Prince George has seen another month with well over 100 overdose calls – a city that normally averages 52 calls per month.

In August, paramedics responded to 129 overdose calls in the northern capital, which is one more than July’s 128 calls to BC Emergency Health Services (BCEHS).  

That call load compares to 58 in June and 51 in May earlier this year.

“The community of Prince George generally averages about 52 overdose calls a month but has seen a marked increase 9-1-1 calls for potential overdoses in recent months as well,” says BCEHS spokesperson Sarah Morris in an email to PrinceGeorgeMatters.

July also saw a record-breaking number of overdose calls at 2,706 throughout the province.  
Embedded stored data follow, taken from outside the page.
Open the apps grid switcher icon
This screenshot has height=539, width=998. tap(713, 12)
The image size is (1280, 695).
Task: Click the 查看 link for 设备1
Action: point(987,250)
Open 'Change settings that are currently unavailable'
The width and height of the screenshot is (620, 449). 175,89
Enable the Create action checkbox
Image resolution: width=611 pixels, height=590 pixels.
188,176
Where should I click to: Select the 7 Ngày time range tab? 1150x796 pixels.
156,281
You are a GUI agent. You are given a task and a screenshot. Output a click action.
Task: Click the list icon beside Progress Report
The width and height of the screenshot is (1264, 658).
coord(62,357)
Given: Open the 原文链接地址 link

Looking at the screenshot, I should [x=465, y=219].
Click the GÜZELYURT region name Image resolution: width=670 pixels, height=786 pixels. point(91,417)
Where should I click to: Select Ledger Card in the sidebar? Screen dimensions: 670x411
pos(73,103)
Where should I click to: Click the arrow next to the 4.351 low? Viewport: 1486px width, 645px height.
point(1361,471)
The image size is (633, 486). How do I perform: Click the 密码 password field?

“Province-wide, July was the highest month on record for overdose calls (2,706), but both June (2,369) and August (2,370) posted record numbers,” added Morris.

BCEHS says for the last three months, paramedics have responded to close to 7,500 overdose calls across the province, making it the highest number of calls ever recorded in a three-month stretch.

BCEHS is proud of our paramedics and emergency call-takers professionalism and dedication to overdose patient care in B.C.,” says Morris.

“Paramedics and dispatchers have saved the lives of many overdose patients since the crisis began. When BCEHS paramedics respond to a potential overdose patient the patient has a more than 95 per cent chance of survival.”

It’s also the third month in a row that B.C. has reported more than 170 suspected illicit drug overdose deaths.

To date, Prince George has seen 22 suspected illicit drug overdose deaths in 2020, but the city’s worst year for overdoses in the last decade occurred in 2018, when 49 people died.

Last year, 25 people died of an overdose in Prince George.

Northern Health also has the highest rate of illicit drug overdose deaths in the province with 35 deaths per 100,000 individuals.

“Access to key harm reduction services in the midst of a dual health emergency has been a challenge, and the extreme concentration of the illicit fentanyl being trafficked is resulting in deaths within moments of use,” said Chief Coroner Lisa Lapointe in a news release.

There have been 909 illicit drug deaths to date in 2020 in B.C., and the number of deaths in each health authority is at or near the highest monthly totals ever recorded.

"Access to a safer supply remains the number one, most urgently needed intervention to stop overdoses and stop people from dying," says Guy Felicella, peer clinical advisor with the Overdose Emergency Response Centre and BC Centre on Substance Use.

On Aug. 5, the B.C. government announced it will spend $10.5 million to continue to combat the opioid crisis.

That includes $4.5 million for 17 new supervised consumption sites and $3.5 million for 12 new inhalation overdose prevention sites “in communities hit the hardest by the overdose crisis.”

The government has not yet identified the communities.